Sunday, September 13, 2009

Records retention in local government, and Boston City Hall

I have a city-hall as my client. Last month I was teaching an awareness class there, and when I mentioned that they should not have any expectation of privacy when using their computers, there was not a single raised eyebrow. Being the employees of a city government, they all knew about public record laws and freedom of information act requests.

This is different from a private enterprise, where there is always someone who will argue that point.

(as an aside, I had to throw away most of my examples of what is "confidential". Individual's salary figures? Not confidential. Next year's budget numbers? Not confidential. Agh).

Looks like the City of Boston's senior management knew all about the "no expectation of privacy" too:
The acknowledgement came after the Globe filed several requests for e-mails sent and received by Menino’s Cabinet chief of policy and planning, Michael J. Kineavy. He is one of Menino’s most powerful and trusted advisers, intimately involved in nearly everything at City Hall, but a search of city computers found just 18 e-mails he had sent or received between Oct. 1, 2008, and March 31 of this year.
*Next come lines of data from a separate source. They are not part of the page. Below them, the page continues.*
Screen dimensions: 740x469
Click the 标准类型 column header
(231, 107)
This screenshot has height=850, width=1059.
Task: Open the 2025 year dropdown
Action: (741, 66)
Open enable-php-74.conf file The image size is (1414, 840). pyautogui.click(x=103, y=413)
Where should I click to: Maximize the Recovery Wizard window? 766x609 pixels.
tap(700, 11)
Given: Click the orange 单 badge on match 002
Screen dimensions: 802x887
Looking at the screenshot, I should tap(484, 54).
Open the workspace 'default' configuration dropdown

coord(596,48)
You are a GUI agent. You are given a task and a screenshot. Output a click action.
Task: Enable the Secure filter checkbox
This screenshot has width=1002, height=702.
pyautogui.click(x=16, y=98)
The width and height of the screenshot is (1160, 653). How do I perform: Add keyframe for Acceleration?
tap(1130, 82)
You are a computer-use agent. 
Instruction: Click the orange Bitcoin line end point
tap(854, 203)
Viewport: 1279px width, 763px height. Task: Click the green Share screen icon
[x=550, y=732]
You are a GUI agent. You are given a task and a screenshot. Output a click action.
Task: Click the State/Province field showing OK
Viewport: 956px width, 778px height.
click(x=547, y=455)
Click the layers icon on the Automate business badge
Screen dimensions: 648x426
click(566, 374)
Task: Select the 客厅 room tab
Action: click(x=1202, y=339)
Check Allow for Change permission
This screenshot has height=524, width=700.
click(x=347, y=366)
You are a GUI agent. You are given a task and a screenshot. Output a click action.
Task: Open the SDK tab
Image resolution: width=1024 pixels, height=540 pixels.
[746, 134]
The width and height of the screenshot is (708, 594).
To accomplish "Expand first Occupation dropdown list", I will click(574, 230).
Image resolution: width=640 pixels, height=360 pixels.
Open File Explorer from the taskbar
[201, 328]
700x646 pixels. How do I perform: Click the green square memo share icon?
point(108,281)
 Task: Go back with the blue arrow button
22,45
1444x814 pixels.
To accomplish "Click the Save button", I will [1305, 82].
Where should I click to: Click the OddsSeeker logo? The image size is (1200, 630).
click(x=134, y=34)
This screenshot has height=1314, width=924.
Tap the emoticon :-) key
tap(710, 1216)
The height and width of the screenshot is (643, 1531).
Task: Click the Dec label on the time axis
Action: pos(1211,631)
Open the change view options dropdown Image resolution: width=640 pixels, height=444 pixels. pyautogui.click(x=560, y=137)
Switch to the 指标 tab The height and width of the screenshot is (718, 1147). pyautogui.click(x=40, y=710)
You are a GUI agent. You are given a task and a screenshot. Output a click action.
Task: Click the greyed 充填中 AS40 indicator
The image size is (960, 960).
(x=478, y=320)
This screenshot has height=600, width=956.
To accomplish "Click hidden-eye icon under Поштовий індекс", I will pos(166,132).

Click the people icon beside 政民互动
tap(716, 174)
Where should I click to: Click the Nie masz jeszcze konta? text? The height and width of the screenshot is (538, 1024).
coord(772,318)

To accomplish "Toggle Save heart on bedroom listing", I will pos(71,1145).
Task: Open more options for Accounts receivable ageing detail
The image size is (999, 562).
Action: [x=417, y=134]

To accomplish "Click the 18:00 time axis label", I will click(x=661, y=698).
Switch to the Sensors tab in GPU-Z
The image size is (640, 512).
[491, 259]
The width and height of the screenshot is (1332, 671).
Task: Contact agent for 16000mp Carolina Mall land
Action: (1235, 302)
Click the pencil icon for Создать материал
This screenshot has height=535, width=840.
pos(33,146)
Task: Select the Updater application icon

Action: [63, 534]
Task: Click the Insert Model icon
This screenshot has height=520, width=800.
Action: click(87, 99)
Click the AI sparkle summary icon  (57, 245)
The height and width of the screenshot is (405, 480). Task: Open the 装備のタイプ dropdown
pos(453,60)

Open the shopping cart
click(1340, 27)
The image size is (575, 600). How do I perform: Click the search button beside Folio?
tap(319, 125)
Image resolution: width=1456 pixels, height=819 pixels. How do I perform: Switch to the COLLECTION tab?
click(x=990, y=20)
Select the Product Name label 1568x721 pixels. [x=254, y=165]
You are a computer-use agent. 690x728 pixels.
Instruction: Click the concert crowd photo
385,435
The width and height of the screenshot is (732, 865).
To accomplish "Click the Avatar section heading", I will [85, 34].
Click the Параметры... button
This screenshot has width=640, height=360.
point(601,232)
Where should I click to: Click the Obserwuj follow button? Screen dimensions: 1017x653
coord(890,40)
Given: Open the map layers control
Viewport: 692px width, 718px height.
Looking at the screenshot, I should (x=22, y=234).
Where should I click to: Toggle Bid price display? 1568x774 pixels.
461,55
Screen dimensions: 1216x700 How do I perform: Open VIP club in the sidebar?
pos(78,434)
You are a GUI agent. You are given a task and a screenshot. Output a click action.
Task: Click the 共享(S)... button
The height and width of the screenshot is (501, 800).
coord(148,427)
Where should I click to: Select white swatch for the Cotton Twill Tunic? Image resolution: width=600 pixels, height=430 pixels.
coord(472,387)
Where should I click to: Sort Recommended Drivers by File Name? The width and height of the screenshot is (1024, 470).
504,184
The unusually low figure prompted administration officials to question him about what happened to the rest of the e-mails he was presumably sending and receiving during that period. Kineavy, who is also one of the mayor’s chief political advisers and a strategist on Menino’s reelection campaigns since 1993, told them that he deletes all his e-mails on a daily basis, in such a way that they are not saved on city backup computers, administration officials said.

There are indications that Kineavy was not the only city employee who may have violated the law. In June, the Globe filed requests for copies of six months’ worth of e-mails sent or received by five other employees, including Transportation Commissioner Thomas Tinlin. City officials said that a search for Tinlin’s e-mails turned up only those he had received, none he had sent.